Auricular chondritis caused by metal ear tagging in C57BL/6 mice.

Although it has been shown that auricular chondritis in rats is caused by the use of metal identification ear tags, the pathogenesis remains unclear. Based on the hypothesis that the auricular chondritis is caused by metal ions released from metal identification ear tags, we investigated the pathogenesis in male C57BL/6 mice tagged with metal identification ear tags. Twenty-six weeks after the attachment of the ear tags, visible increases in the thickness of the auricle were observed, and the concentrations of copper and iron in the tagged ears were significantly increased (P < .05) in the tagged ears compared with the untagged ears. There was up-regulation of metallothionein (MT)-I and MT-II mRNA in the tagged ears, and this was confirmed by immunohistologic staining of the destroyed cartilage.

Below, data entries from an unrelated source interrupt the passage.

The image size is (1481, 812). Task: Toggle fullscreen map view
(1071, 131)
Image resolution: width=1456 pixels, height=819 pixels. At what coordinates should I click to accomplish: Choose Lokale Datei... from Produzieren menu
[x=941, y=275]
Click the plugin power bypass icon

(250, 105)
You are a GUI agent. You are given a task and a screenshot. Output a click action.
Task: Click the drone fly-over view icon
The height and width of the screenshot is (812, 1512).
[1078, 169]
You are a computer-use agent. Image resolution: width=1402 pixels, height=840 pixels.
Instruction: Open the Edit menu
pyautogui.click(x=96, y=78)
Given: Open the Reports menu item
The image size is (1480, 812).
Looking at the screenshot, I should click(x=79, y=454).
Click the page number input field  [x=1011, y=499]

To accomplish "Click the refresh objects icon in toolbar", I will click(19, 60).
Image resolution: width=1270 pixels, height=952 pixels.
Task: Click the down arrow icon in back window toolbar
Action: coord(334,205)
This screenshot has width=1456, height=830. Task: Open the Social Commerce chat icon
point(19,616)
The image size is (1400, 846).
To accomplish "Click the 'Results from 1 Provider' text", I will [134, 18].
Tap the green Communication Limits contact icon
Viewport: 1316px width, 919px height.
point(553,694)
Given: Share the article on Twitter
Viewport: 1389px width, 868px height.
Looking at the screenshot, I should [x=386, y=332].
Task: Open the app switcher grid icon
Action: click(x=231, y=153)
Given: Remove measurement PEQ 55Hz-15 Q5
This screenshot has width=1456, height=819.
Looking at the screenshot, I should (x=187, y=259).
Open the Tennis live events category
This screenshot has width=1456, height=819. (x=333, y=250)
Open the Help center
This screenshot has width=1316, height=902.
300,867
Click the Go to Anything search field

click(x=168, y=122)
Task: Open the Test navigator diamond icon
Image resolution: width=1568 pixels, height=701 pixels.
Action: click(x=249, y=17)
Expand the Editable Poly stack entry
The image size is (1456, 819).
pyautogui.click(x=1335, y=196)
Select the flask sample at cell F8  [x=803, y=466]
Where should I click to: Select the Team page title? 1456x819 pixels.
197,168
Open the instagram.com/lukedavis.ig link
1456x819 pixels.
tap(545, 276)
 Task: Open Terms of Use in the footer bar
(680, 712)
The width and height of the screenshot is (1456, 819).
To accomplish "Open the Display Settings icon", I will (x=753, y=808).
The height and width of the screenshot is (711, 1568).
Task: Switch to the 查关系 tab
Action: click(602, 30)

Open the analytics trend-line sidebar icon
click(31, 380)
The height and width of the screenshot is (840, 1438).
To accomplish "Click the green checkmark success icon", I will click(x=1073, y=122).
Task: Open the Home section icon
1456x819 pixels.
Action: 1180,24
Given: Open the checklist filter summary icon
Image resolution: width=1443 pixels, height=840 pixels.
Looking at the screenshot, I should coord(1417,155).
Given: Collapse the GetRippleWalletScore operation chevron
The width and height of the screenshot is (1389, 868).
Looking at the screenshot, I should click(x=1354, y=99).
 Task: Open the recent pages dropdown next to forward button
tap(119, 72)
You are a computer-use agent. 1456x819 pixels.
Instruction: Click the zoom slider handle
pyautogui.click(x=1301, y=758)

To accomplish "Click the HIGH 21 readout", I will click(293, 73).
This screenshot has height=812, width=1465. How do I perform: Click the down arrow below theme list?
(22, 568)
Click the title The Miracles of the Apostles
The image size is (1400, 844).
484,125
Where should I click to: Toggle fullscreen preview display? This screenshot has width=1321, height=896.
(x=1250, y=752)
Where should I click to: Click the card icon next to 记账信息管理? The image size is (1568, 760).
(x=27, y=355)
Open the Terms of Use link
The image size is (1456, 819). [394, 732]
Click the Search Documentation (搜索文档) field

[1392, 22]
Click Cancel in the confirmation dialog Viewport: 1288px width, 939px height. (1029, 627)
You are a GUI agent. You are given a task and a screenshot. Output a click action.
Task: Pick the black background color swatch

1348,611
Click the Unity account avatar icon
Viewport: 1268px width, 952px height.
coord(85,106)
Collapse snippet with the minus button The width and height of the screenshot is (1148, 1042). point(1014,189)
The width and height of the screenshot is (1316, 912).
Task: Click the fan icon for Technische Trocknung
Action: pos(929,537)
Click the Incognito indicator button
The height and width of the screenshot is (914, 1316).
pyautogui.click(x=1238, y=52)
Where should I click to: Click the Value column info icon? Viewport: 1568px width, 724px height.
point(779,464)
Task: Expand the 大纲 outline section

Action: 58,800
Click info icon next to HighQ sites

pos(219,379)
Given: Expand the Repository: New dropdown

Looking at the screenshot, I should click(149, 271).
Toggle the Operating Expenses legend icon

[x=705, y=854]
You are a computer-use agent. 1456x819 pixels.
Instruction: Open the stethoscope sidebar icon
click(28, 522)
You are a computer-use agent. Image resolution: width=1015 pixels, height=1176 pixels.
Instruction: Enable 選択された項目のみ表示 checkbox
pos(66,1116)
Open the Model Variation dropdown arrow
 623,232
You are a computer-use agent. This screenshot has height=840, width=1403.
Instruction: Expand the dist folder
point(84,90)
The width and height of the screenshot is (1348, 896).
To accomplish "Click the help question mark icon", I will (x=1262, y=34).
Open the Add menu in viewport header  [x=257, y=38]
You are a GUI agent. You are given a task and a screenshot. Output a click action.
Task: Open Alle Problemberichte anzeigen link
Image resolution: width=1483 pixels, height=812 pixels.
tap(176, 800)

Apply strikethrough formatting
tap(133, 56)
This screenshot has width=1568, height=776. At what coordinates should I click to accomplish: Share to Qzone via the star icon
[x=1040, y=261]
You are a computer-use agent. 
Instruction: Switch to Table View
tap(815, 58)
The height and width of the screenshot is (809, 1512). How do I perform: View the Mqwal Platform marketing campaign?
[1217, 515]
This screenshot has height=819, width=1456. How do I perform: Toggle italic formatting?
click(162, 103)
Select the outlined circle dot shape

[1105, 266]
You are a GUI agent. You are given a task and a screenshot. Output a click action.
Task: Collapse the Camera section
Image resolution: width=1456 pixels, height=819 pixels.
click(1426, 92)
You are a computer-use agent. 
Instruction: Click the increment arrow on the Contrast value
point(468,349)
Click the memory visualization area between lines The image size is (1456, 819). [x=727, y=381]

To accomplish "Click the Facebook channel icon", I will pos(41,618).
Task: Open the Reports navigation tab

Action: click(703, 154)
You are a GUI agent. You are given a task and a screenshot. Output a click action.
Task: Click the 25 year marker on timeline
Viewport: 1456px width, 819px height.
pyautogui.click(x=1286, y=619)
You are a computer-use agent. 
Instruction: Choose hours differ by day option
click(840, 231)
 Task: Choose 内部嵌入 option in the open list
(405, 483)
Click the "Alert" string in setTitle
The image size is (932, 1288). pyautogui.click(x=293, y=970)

Histopathologically, there were observed severe chondritis with extensive granulomatous inflammation, newly formed cartilage nodules, and osseous metaplasia accompanied by cellular infiltrates, such as CD4 T lymphocyte, macrophages, neutrophils, and mast cells, and expression of Th1 cytokines, such as interferon-gamma, tumor necrosis factor-alpha, and interleukin-2 in the tagged ear. Based on these results, we concluded that the release of copper and iron ions from the metal ear tags played a major role in the onset of auricular chondritis. Subsequent cellular interactions, such as CD4 T cells, macrophages, fibroblasts, and mast cells, mediated by cytokines, such as tumor necrosis factor-alpha and interferon-gamma, caused an autoimmune response that may have led to the progression of auricular chondritis as an autoimmune disease.